— Start of Data for the task —

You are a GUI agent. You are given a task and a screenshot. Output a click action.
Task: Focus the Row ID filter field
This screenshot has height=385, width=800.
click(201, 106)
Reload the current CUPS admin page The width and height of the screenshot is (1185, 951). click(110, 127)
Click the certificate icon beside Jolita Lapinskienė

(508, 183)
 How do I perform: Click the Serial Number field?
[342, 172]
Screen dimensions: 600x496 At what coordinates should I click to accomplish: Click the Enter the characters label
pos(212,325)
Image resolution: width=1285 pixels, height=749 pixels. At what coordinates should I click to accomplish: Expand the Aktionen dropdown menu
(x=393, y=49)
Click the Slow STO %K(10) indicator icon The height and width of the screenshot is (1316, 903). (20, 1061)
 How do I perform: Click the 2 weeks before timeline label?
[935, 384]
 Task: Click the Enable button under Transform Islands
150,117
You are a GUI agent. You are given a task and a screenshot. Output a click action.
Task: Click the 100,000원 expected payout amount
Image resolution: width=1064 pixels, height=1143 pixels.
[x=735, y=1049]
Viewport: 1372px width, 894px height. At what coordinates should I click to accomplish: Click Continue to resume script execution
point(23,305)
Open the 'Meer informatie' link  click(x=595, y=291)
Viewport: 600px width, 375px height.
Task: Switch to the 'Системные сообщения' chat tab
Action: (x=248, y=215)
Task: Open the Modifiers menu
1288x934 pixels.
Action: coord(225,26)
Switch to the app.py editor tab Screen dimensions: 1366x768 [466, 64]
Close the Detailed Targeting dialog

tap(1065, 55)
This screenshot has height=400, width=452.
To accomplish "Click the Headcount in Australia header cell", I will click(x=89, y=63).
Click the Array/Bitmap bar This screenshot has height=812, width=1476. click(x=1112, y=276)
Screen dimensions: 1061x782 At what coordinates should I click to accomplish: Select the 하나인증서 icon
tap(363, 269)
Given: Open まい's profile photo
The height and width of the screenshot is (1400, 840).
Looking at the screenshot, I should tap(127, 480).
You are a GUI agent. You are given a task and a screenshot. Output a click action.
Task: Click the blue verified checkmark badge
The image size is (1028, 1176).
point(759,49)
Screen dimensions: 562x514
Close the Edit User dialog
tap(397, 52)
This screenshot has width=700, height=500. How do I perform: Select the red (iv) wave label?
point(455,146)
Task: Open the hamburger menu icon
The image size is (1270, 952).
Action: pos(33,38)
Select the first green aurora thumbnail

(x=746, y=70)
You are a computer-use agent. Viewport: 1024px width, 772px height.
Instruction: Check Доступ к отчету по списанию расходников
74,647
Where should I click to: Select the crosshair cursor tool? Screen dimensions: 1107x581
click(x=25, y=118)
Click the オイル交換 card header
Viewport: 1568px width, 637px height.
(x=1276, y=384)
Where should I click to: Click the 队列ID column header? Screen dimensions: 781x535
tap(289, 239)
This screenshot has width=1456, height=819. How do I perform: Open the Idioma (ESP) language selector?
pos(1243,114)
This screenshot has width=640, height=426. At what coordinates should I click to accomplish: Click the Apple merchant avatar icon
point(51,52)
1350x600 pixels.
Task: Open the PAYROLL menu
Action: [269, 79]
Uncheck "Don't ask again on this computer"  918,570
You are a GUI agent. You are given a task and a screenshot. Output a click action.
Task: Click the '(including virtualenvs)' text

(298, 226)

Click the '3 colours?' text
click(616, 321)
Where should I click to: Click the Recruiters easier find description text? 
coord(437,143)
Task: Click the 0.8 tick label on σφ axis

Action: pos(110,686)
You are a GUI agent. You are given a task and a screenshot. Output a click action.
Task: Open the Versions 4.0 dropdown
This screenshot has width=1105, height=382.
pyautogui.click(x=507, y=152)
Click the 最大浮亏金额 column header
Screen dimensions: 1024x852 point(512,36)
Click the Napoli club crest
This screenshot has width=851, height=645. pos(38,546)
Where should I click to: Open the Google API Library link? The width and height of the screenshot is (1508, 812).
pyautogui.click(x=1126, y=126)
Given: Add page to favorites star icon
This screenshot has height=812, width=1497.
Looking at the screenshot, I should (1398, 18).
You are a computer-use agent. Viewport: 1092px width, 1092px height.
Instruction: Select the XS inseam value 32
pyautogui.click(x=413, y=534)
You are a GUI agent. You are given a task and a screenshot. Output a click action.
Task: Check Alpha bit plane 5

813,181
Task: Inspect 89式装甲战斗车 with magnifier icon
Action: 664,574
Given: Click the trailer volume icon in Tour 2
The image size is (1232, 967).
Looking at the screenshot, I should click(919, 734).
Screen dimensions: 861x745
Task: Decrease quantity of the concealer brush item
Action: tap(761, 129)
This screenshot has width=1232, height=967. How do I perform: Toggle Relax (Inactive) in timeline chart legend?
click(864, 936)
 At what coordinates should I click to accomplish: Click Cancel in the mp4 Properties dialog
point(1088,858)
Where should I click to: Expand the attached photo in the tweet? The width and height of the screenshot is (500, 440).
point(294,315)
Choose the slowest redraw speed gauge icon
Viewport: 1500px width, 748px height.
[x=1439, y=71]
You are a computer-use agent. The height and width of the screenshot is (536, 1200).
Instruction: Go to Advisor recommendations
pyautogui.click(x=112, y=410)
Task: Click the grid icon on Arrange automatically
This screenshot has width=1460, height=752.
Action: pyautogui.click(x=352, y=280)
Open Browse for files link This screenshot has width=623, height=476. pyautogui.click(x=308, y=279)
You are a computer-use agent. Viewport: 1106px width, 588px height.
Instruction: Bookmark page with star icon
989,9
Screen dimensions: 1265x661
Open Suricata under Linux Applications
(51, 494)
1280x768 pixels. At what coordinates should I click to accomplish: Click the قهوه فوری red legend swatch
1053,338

— End of Data for the task —

## Given instruction
How would you render each line of the data above as a JSON list of strings, with one string per line and blank lines left out?

## Solution for this exercise
[
  "You are a GUI agent. You are given a task and a screenshot. Output a click action.",
  "Task: Focus the Row ID filter field",
  "This screenshot has height=385, width=800.",
  "click(201, 106)",
  "Reload the current CUPS admin page The width and height of the screenshot is (1185, 951). click(110, 127)",
  "Click the certificate icon beside Jolita Lapinskienė",
  "(508, 183)",
  " How do I perform: Click the Serial Number field?",
  "[342, 172]",
  "Screen dimensions: 600x496 At what coordinates should I click to accomplish: Click the Enter the characters label",
  "pos(212,325)",
  "Image resolution: width=1285 pixels, height=749 pixels. At what coordinates should I click to accomplish: Expand the Aktionen dropdown menu",
  "(x=393, y=49)",
  "Click the Slow STO %K(10) indicator icon The height and width of the screenshot is (1316, 903). (20, 1061)",
  " How do I perform: Click the 2 weeks before timeline label?",
  "[935, 384]",
  " Task: Click the Enable button under Transform Islands",
  "150,117",
  "You are a GUI agent. You are given a task and a screenshot. Output a click action.",
  "Task: Click the 100,000원 expected payout amount",
  "Image resolution: width=1064 pixels, height=1143 pixels.",
  "[x=735, y=1049]",
  "Viewport: 1372px width, 894px height. At what coordinates should I click to accomplish: Click Continue to resume script execution",
  "point(23,305)",
  "Open the 'Meer informatie' link  click(x=595, y=291)",
  "Viewport: 600px width, 375px height.",
  "Task: Switch to the 'Системные сообщения' chat tab",
  "Action: (x=248, y=215)",
  "Task: Open the Modifiers menu",
  "1288x934 pixels.",
  "Action: coord(225,26)",
  "Switch to the app.py editor tab Screen dimensions: 1366x768 [466, 64]",
  "Close the Detailed Targeting dialog",
  "tap(1065, 55)",
  "This screenshot has height=400, width=452.",
  "To accomplish \"Click the Headcount in Australia header cell\", I will click(x=89, y=63).",
  "Click the Array/Bitmap bar This screenshot has height=812, width=1476. click(x=1112, y=276)",
  "Screen dimensions: 1061x782 At what coordinates should I click to accomplish: Select the 하나인증서 icon",
  "tap(363, 269)",
  "Given: Open まい's profile photo",
  "The height and width of the screenshot is (1400, 840).",
  "Looking at the screenshot, I should tap(127, 480).",
  "You are a GUI agent. You are given a task and a screenshot. Output a click action.",
  "Task: Click the blue verified checkmark badge",
  "The image size is (1028, 1176).",
  "point(759,49)",
  "Screen dimensions: 562x514",
  "Close the Edit User dialog",
  "tap(397, 52)",
  "This screenshot has width=700, height=500. How do I perform: Select the red (iv) wave label?",
  "point(455,146)",
  "Task: Open the hamburger menu icon",
  "The image size is (1270, 952).",
  "Action: pos(33,38)",
  "Select the first green aurora thumbnail",
  "(x=746, y=70)",
  "You are a computer-use agent. Viewport: 1024px width, 772px height.",
  "Instruction: Check Доступ к отчету по списанию расходников",
  "74,647",
  "Where should I click to: Select the crosshair cursor tool? Screen dimensions: 1107x581",
  "click(x=25, y=118)",
  "Click the オイル交換 card header",
  "Viewport: 1568px width, 637px height.",
  "(x=1276, y=384)",
  "Where should I click to: Click the 队列ID column header? Screen dimensions: 781x535",
  "tap(289, 239)",
  "This screenshot has width=1456, height=819. How do I perform: Open the Idioma (ESP) language selector?",
  "pos(1243,114)",
  "This screenshot has width=640, height=426. At what coordinates should I click to accomplish: Click the Apple merchant avatar icon",
  "point(51,52)",
  "1350x600 pixels.",
  "Task: Open the PAYROLL menu",
  "Action: [269, 79]",
  "Uncheck \"Don't ask again on this computer\"  918,570",
  "You are a GUI agent. You are given a task and a screenshot. Output a click action.",
  "Task: Click the '(including virtualenvs)' text",
  "(298, 226)",
  "Click the '3 colours?' text",
  "click(616, 321)",
  "Where should I click to: Click the Recruiters easier find description text? ",
  "coord(437,143)",
  "Task: Click the 0.8 tick label on σφ axis",
  "Action: pos(110,686)",
  "You are a GUI agent. You are given a task and a screenshot. Output a click action.",
  "Task: Open the Versions 4.0 dropdown",
  "This screenshot has width=1105, height=382.",
  "pyautogui.click(x=507, y=152)",
  "Click the 最大浮亏金额 column header",
  "Screen dimensions: 1024x852 point(512,36)",
  "Click the Napoli club crest",
  "This screenshot has width=851, height=645. pos(38,546)",
  "Where should I click to: Open the Google API Library link? The width and height of the screenshot is (1508, 812).",
  "pyautogui.click(x=1126, y=126)",
  "Given: Add page to favorites star icon",
  "This screenshot has height=812, width=1497.",
  "Looking at the screenshot, I should (1398, 18).",
  "You are a computer-use agent. Viewport: 1092px width, 1092px height.",
  "Instruction: Select the XS inseam value 32",
  "pyautogui.click(x=413, y=534)",
  "You are a GUI agent. You are given a task and a screenshot. Output a click action.",
  "Task: Check Alpha bit plane 5",
  "813,181",
  "Task: Inspect 89式装甲战斗车 with magnifier icon",
  "Action: 664,574",
  "Given: Click the trailer volume icon in Tour 2",
  "The image size is (1232, 967).",
  "Looking at the screenshot, I should click(919, 734).",
  "Screen dimensions: 861x745",
  "Task: Decrease quantity of the concealer brush item",
  "Action: tap(761, 129)",
  "This screenshot has width=1232, height=967. How do I perform: Toggle Relax (Inactive) in timeline chart legend?",
  "click(864, 936)",
  " At what coordinates should I click to accomplish: Click Cancel in the mp4 Properties dialog",
  "point(1088,858)",
  "Where should I click to: Expand the attached photo in the tweet? The width and height of the screenshot is (500, 440).",
  "point(294,315)",
  "Choose the slowest redraw speed gauge icon",
  "Viewport: 1500px width, 748px height.",
  "[x=1439, y=71]",
  "You are a computer-use agent. The height and width of the screenshot is (536, 1200).",
  "Instruction: Go to Advisor recommendations",
  "pyautogui.click(x=112, y=410)",
  "Task: Click the grid icon on Arrange automatically",
  "This screenshot has width=1460, height=752.",
  "Action: pyautogui.click(x=352, y=280)",
  "Open Browse for files link This screenshot has width=623, height=476. pyautogui.click(x=308, y=279)",
  "You are a computer-use agent. Viewport: 1106px width, 588px height.",
  "Instruction: Bookmark page with star icon",
  "989,9",
  "Screen dimensions: 1265x661",
  "Open Suricata under Linux Applications",
  "(51, 494)",
  "1280x768 pixels. At what coordinates should I click to accomplish: Click the قهوه فوری red legend swatch",
  "1053,338"
]